The Year the Eurovision Song Contest Stopped Being Fun

Published on 25 May 2008 in , ,

There was a telling moment during Eurovision last night. Right at the end of the programme, Terry Wogan was talking in rather depressed terms about the state of the contest, and that his producer was leaving the BBC.

There was a pause. A noticeable pause. A pause which sounded very much like he was deciding whether to announce publicly that he would stand down.

In the end he didn’t make a firm commitment, ending instead with the less committal

He and I have to decide whether we want to do this again. Indeed, western European participants have to decide whether they want to take part from here on in because their prospects are poor.

And he’s right.
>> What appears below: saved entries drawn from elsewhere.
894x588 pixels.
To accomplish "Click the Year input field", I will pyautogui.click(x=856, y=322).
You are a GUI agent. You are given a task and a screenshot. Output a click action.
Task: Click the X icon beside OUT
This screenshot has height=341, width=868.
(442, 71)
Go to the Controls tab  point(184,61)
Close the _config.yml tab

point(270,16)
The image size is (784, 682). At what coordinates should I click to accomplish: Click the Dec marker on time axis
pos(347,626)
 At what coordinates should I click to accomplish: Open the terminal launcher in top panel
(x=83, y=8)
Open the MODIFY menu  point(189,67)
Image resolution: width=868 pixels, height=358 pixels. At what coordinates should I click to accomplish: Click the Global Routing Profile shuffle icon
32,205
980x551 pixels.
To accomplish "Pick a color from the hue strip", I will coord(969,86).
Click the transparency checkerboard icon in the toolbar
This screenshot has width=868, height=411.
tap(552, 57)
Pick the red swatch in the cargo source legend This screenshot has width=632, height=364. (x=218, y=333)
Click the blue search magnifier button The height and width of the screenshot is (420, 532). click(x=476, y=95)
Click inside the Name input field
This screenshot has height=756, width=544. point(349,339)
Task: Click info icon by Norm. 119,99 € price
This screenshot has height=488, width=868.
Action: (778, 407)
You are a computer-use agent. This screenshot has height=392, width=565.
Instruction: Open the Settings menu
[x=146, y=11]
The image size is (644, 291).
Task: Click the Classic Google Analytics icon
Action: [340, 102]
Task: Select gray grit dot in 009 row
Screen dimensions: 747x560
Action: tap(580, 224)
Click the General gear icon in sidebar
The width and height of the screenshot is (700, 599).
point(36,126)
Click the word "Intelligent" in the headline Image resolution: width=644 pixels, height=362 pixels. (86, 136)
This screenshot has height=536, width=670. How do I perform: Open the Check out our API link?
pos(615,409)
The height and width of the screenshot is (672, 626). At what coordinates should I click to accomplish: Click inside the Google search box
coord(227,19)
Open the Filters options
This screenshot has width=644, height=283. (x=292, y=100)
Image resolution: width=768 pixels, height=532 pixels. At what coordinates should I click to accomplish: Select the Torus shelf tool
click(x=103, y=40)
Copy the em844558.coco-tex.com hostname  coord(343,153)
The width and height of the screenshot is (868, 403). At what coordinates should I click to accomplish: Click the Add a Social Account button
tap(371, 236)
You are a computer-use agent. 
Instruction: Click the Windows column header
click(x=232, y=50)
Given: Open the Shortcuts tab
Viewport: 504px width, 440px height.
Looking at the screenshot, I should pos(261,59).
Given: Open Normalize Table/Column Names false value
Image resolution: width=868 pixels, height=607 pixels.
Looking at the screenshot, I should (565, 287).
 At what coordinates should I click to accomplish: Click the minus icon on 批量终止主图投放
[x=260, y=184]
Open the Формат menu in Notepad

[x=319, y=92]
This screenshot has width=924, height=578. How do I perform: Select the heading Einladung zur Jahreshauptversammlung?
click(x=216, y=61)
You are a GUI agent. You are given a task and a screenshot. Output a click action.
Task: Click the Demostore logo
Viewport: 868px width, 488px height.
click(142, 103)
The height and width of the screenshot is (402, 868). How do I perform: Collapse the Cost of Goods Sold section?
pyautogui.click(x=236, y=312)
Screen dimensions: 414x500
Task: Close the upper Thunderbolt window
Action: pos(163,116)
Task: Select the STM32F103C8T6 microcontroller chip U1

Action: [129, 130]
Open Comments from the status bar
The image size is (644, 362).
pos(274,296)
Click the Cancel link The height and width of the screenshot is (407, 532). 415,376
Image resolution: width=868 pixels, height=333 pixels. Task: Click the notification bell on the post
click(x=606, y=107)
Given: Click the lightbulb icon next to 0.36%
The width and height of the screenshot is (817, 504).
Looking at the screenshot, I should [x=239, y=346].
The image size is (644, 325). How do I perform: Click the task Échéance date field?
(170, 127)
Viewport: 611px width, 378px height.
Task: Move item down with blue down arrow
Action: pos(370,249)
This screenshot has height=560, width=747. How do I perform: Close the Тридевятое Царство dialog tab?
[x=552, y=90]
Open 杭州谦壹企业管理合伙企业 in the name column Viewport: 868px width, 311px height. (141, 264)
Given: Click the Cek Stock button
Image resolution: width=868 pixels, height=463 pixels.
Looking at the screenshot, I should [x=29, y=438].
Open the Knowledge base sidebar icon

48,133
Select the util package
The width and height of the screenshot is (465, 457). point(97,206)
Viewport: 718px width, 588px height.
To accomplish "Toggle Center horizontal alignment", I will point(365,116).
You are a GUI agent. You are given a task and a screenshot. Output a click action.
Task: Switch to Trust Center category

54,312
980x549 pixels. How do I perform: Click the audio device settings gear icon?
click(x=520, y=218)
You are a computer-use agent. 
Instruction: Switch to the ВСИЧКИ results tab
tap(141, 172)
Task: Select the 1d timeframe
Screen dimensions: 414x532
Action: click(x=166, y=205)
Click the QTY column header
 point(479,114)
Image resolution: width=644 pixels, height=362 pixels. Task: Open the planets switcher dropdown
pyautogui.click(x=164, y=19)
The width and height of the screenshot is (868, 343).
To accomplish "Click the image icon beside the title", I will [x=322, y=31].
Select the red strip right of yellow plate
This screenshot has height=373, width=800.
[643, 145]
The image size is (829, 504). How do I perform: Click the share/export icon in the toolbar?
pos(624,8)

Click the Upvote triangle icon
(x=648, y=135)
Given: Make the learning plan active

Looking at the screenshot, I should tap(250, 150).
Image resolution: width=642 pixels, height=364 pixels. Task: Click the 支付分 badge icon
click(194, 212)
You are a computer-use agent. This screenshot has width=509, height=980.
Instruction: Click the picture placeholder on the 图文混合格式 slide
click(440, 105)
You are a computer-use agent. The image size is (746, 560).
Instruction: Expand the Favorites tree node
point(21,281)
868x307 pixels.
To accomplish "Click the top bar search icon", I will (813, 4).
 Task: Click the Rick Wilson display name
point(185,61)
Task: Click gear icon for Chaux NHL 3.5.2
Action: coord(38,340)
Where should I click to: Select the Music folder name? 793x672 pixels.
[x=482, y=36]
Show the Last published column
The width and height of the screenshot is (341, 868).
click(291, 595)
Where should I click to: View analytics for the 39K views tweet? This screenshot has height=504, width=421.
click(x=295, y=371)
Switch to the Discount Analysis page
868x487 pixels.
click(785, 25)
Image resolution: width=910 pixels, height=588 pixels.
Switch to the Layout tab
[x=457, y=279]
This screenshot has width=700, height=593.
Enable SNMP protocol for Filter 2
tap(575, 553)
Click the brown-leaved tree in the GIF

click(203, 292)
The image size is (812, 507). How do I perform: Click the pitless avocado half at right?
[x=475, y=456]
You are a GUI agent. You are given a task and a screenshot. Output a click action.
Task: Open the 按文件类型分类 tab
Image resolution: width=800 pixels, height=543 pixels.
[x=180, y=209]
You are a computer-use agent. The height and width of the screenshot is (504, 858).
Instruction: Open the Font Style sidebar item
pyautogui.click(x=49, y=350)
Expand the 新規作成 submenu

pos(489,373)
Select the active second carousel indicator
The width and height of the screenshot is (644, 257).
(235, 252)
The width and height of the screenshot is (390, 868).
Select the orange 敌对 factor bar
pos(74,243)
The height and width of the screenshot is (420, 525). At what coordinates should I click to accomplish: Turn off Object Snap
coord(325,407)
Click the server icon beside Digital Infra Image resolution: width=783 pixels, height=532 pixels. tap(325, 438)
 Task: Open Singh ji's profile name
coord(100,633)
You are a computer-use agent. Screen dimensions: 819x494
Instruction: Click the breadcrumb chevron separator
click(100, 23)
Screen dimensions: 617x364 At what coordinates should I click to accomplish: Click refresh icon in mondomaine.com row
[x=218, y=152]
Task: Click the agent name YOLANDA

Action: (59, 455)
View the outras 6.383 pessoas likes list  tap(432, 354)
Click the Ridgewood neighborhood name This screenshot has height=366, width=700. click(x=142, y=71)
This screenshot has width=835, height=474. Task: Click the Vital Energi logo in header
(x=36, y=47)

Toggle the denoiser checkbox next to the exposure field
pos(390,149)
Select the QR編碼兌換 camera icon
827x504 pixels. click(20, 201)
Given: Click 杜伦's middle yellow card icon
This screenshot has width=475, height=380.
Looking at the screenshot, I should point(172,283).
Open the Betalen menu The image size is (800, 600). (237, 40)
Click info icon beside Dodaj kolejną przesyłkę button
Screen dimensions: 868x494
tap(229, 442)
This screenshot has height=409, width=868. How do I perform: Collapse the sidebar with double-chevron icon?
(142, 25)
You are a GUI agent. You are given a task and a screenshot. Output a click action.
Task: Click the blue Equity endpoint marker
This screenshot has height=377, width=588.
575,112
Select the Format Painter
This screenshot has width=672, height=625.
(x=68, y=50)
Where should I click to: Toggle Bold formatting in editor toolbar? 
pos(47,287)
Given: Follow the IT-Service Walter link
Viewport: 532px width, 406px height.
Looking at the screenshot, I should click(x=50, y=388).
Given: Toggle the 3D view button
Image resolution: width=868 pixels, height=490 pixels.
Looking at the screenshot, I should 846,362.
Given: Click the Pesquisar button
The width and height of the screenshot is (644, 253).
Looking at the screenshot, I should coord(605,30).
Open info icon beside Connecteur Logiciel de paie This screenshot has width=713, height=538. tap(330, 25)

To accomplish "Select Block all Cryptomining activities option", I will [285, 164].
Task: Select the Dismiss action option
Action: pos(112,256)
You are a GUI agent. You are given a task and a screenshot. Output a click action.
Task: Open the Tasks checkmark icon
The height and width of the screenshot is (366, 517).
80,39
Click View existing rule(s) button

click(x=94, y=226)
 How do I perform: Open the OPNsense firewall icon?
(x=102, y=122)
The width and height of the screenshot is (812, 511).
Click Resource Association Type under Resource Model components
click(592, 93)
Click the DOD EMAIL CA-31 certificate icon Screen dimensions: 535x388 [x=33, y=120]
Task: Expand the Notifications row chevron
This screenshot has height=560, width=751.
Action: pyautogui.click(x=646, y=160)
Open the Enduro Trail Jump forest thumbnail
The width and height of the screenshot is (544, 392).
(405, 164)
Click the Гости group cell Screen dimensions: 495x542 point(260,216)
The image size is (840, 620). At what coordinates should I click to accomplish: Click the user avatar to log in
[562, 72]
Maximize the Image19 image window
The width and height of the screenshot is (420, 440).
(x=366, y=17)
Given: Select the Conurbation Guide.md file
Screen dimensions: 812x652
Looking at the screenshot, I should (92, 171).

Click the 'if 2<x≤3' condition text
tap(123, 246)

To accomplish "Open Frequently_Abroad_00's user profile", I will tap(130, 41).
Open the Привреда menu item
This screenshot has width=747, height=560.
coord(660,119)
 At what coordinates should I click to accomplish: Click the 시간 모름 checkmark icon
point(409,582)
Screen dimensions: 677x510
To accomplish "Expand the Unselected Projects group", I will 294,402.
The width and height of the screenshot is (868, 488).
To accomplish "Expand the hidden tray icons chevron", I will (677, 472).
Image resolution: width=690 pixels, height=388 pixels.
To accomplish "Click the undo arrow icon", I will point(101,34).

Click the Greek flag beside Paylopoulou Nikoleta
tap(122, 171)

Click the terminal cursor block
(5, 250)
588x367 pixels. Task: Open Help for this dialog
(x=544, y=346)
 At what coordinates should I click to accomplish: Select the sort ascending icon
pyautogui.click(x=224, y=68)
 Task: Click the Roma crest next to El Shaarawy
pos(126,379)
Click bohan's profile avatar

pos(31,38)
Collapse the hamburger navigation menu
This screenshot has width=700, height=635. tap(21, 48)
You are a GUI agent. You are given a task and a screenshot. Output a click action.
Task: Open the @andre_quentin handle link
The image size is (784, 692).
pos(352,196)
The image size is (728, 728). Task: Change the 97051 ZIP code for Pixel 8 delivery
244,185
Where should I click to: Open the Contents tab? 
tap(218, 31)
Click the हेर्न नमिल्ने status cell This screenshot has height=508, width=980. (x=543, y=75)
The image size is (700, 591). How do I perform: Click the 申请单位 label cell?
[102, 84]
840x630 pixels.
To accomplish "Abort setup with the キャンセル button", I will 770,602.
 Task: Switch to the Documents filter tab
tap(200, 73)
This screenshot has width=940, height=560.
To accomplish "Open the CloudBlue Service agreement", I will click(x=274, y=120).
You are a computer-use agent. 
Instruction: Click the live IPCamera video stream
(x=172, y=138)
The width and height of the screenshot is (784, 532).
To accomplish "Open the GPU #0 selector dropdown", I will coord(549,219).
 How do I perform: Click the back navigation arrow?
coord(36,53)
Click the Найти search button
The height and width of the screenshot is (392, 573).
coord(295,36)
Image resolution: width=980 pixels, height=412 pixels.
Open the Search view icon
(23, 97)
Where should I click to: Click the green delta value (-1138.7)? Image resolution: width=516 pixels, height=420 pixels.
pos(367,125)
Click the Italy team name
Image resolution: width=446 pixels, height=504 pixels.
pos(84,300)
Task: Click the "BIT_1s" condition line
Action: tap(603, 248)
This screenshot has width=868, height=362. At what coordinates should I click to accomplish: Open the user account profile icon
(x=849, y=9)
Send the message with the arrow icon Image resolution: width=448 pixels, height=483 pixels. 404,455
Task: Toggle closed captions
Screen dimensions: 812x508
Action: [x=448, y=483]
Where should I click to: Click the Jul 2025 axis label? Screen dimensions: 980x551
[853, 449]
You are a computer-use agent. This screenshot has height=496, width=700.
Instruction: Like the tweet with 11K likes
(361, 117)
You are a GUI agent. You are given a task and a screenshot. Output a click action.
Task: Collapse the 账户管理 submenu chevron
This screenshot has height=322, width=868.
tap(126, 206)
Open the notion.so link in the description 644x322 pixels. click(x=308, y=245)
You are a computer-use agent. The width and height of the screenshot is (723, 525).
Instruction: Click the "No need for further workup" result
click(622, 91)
He’s absolutely right. For the first time ever, I seriously began to doubt the value of us bothering to enter the Eurovision Song Contest.

The previous reasons were there

In previous years when we’ve done poorly and others have cried foul (the never-ending accusation that it’s all related to the Iraq War was growing increasingly tiresome), I personally have been able to point to something valid to justify why we did poorly.

And let’s not beat around the bush here. Scooch in 2007 was a truly awful song. Daz Sampson with dancers dressed as schoolgirls in 2006? Embarrassing. Javine in 2005? Poorly performed due to throat issues.

This year

The excuse this year? Err… I can’t come up with one. There is none. Andy Abraham’s sang it well, and it was a good song. I confess I never thought we’d win, but I was very hopeful of a reasonable result – to pick up a few points here and there.

In the end we got just two votes and came joint 23rd. We got the same points as Germany who, and let’s be honest here, had one singer singing off key. We got the same points as that scary-looking woman from Poland with the unfeasibly white teeth.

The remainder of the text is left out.